Re: [RFC PATCH] btrfs: defer freeing of subpage private state to free_folio

From: Qu Wenruo

Date: Fri Jan 30 2026 - 02:29:36 EST

在 2026/1/30 17:04, Boris Burkov 写道:

On Fri, Jan 30, 2026 at 01:46:59PM +1030, Qu Wenruo wrote:

在 2026/1/30 09:38, JP Kobryn 写道:
[...]

The patch also might have the advantage of being easy to backport to the
LTS trees. On that note, it's worth mentioning that we encountered a kernel
panic as a result of this sequence on a 6.16-based arm64 host (configured
with 64k pages so btrfs is in subpage mode). On our 6.16 kernel, the race
window is shown below between points A and B:

[mm] page cache reclaim path [fs] relocation in subpage mode
shrink_folio_list()
folio_trylock() /* lock acquired */
filemap_release_folio()
mapping->a_ops->release_folio()
btrfs_release_folio()
__btrfs_release_folio()
clear_folio_extent_mapped()
btrfs_detach_folio_state()
bfs = folio_detach_private(folio)
btrfs_free_folio_state(folio)
kfree(bfs) /* point A */

prealloc_file_extent_cluster()
filemap_lock_folio()

Mind to explain which function is calling filemap_lock_folio()?

I guess it's filemap_invalidate_inode() -> filemap_fdatawrite_range() ->
filemap_writeback() -> btrfs_writepages() -> extent_write_cache_pages().

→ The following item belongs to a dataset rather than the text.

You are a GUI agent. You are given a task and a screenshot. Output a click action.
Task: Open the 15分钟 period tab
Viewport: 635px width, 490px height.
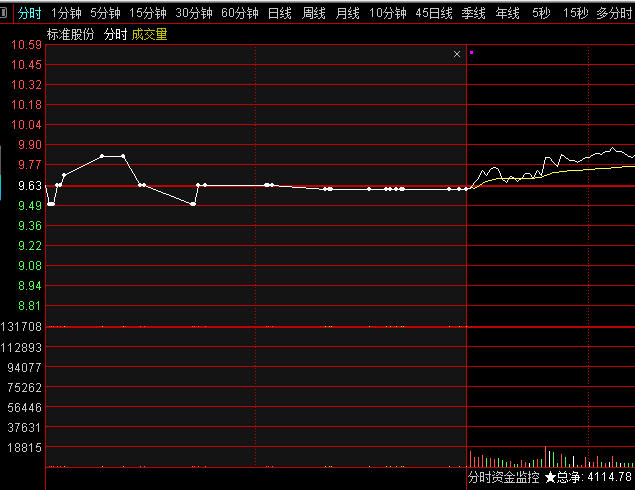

I think you may have missed it in the diagram, and some of the function
names may have shifted a bit between kernels, but it is relocation.

On current btrfs/for-next, I think it would be:

relocate_file_extent_cluster()
relocate_one_folio()
filemap_lock_folio()

Thanks, indeed the filemap_lock_folio() inside prealloc_file_extent_cluster() only exists in v6.16 code base, which does partial folio invalidating manually.

That code is no longer there, and gets replaced with a much healthier solution.

folio_try_get() /* inc refcount */
folio_lock() /* wait for lock */

Another question here is, since the folio is already released in the mm
path, the folio should not have dirty flag set.

That means inside extent_write_cache_pages(), the folio_test_dirty() should
return false, and we should just unlock the folio without touching it
anymore.

Mind to explain why we still continue the writeback of a non-dirty folio?

I think this question is answered by the above as well: we aren't in
writeback, we are in relocation.

I see the problem now. And thankfully it's commit 4e346baee95f ("btrfs: reloc: unconditionally invalidate the page cache for each cluster") fixing the behavior.

And yes, the old code can indeed hit the problem.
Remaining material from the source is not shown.